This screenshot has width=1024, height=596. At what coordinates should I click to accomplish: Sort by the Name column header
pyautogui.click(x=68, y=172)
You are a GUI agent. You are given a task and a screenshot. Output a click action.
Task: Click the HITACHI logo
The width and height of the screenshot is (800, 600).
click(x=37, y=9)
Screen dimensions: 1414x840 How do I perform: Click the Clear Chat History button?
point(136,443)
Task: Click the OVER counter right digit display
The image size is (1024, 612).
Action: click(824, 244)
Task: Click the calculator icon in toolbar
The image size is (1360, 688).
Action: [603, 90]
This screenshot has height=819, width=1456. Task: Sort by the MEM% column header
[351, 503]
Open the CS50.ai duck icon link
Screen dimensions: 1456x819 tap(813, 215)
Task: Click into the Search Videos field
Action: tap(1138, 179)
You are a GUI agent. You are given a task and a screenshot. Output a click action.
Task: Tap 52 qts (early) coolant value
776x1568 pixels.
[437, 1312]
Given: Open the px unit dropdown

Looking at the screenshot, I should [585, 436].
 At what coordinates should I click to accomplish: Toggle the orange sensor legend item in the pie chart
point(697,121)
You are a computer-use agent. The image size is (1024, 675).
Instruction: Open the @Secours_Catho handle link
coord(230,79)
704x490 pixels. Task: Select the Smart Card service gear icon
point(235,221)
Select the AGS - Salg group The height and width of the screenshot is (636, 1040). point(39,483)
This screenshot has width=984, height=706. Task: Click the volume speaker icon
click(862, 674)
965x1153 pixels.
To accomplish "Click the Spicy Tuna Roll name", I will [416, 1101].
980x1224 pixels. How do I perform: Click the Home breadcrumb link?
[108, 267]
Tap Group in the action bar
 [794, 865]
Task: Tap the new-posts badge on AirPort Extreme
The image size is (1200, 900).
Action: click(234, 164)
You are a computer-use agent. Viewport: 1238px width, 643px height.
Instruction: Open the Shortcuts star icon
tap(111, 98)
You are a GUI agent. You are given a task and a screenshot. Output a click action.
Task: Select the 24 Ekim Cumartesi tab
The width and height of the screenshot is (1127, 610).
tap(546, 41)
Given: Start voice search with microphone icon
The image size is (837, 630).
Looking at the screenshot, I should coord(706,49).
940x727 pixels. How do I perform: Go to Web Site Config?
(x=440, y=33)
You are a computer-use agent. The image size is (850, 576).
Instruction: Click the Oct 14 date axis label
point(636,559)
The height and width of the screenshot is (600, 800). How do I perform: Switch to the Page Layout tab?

→ Your instructions
In the listing above, locate the line containing "704x490 pixels. Task: Select" and the line containing "Select the AGS". Transcribe those two lines and everything between them, exactly as written.

→ Final answer
704x490 pixels. Task: Select the Smart Card service gear icon
point(235,221)
Select the AGS - Salg group The height and width of the screenshot is (636, 1040). point(39,483)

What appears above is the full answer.